**DATA FOR THIS TASK**

>>

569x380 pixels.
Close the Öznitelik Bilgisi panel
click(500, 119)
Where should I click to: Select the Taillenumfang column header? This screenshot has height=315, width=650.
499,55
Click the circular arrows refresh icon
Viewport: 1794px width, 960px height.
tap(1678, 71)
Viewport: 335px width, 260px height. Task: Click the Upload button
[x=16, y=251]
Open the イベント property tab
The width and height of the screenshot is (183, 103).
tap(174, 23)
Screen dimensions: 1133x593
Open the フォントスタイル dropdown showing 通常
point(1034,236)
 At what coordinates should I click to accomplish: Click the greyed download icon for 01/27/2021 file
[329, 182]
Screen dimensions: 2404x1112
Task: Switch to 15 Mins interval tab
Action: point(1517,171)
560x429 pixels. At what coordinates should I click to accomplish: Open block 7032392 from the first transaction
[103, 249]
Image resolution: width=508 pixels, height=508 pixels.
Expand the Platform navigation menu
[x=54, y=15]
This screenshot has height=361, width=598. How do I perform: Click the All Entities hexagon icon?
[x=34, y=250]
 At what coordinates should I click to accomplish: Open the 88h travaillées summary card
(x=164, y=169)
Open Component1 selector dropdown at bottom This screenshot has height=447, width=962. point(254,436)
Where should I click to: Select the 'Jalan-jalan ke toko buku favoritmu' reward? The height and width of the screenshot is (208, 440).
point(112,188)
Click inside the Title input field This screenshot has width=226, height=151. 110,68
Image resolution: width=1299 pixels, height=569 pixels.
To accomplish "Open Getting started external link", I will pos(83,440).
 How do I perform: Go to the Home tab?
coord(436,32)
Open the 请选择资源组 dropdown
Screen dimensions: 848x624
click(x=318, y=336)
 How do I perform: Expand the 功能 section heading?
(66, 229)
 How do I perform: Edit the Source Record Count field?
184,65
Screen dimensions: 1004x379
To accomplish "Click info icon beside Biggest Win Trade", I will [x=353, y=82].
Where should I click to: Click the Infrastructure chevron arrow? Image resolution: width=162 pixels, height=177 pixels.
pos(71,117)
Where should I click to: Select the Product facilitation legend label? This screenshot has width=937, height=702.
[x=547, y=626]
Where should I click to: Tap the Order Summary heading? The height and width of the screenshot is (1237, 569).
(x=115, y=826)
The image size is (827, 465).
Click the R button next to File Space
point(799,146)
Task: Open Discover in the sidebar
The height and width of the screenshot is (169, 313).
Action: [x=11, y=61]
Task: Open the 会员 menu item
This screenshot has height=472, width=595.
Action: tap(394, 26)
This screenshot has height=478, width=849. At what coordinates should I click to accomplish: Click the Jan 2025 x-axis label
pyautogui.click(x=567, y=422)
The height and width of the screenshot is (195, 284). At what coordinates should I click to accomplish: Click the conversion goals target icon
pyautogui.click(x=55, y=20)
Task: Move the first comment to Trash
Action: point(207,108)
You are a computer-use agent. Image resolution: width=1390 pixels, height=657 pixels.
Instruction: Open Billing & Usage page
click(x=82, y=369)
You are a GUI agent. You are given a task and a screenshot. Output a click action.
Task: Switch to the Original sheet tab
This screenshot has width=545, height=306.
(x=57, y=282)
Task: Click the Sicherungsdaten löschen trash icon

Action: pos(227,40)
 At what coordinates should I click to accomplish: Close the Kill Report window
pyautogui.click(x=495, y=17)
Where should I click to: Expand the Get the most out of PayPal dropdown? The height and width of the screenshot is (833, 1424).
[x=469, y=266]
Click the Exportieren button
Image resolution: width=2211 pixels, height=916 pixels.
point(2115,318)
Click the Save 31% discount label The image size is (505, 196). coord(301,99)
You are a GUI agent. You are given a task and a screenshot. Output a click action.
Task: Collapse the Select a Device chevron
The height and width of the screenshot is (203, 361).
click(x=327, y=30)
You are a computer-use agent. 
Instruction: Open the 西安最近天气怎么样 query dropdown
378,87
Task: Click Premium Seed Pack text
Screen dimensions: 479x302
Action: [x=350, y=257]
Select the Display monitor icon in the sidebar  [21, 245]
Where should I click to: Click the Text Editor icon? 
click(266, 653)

<<

**TASK**
Reproduce the records above verbatim, from the first line to the last.

**WRITTEN ANSWER**
569x380 pixels.
Close the Öznitelik Bilgisi panel
click(500, 119)
Where should I click to: Select the Taillenumfang column header? This screenshot has height=315, width=650.
499,55
Click the circular arrows refresh icon
Viewport: 1794px width, 960px height.
tap(1678, 71)
Viewport: 335px width, 260px height. Task: Click the Upload button
[x=16, y=251]
Open the イベント property tab
The width and height of the screenshot is (183, 103).
tap(174, 23)
Screen dimensions: 1133x593
Open the フォントスタイル dropdown showing 通常
point(1034,236)
 At what coordinates should I click to accomplish: Click the greyed download icon for 01/27/2021 file
[329, 182]
Screen dimensions: 2404x1112
Task: Switch to 15 Mins interval tab
Action: point(1517,171)
560x429 pixels. At what coordinates should I click to accomplish: Open block 7032392 from the first transaction
[103, 249]
Image resolution: width=508 pixels, height=508 pixels.
Expand the Platform navigation menu
[x=54, y=15]
This screenshot has height=361, width=598. How do I perform: Click the All Entities hexagon icon?
[x=34, y=250]
 At what coordinates should I click to accomplish: Open the 88h travaillées summary card
(x=164, y=169)
Open Component1 selector dropdown at bottom This screenshot has height=447, width=962. point(254,436)
Where should I click to: Select the 'Jalan-jalan ke toko buku favoritmu' reward? The height and width of the screenshot is (208, 440).
point(112,188)
Click inside the Title input field This screenshot has width=226, height=151. 110,68
Image resolution: width=1299 pixels, height=569 pixels.
To accomplish "Open Getting started external link", I will pos(83,440).
 How do I perform: Go to the Home tab?
coord(436,32)
Open the 请选择资源组 dropdown
Screen dimensions: 848x624
click(x=318, y=336)
 How do I perform: Expand the 功能 section heading?
(66, 229)
 How do I perform: Edit the Source Record Count field?
184,65
Screen dimensions: 1004x379
To accomplish "Click info icon beside Biggest Win Trade", I will [x=353, y=82].
Where should I click to: Click the Infrastructure chevron arrow? Image resolution: width=162 pixels, height=177 pixels.
pos(71,117)
Where should I click to: Select the Product facilitation legend label? This screenshot has width=937, height=702.
[x=547, y=626]
Where should I click to: Tap the Order Summary heading? The height and width of the screenshot is (1237, 569).
(x=115, y=826)
The image size is (827, 465).
Click the R button next to File Space
point(799,146)
Task: Open Discover in the sidebar
The height and width of the screenshot is (169, 313).
Action: [x=11, y=61]
Task: Open the 会员 menu item
This screenshot has height=472, width=595.
Action: tap(394, 26)
This screenshot has height=478, width=849. At what coordinates should I click to accomplish: Click the Jan 2025 x-axis label
pyautogui.click(x=567, y=422)
The height and width of the screenshot is (195, 284). At what coordinates should I click to accomplish: Click the conversion goals target icon
pyautogui.click(x=55, y=20)
Task: Move the first comment to Trash
Action: point(207,108)
You are a computer-use agent. Image resolution: width=1390 pixels, height=657 pixels.
Instruction: Open Billing & Usage page
click(x=82, y=369)
You are a GUI agent. You are given a task and a screenshot. Output a click action.
Task: Switch to the Original sheet tab
This screenshot has width=545, height=306.
(x=57, y=282)
Task: Click the Sicherungsdaten löschen trash icon

Action: pos(227,40)
 At what coordinates should I click to accomplish: Close the Kill Report window
pyautogui.click(x=495, y=17)
Where should I click to: Expand the Get the most out of PayPal dropdown? The height and width of the screenshot is (833, 1424).
[x=469, y=266]
Click the Exportieren button
Image resolution: width=2211 pixels, height=916 pixels.
point(2115,318)
Click the Save 31% discount label The image size is (505, 196). coord(301,99)
You are a GUI agent. You are given a task and a screenshot. Output a click action.
Task: Collapse the Select a Device chevron
The height and width of the screenshot is (203, 361).
click(x=327, y=30)
You are a computer-use agent. 
Instruction: Open the 西安最近天气怎么样 query dropdown
378,87
Task: Click Premium Seed Pack text
Screen dimensions: 479x302
Action: [x=350, y=257]
Select the Display monitor icon in the sidebar  [21, 245]
Where should I click to: Click the Text Editor icon? 
click(266, 653)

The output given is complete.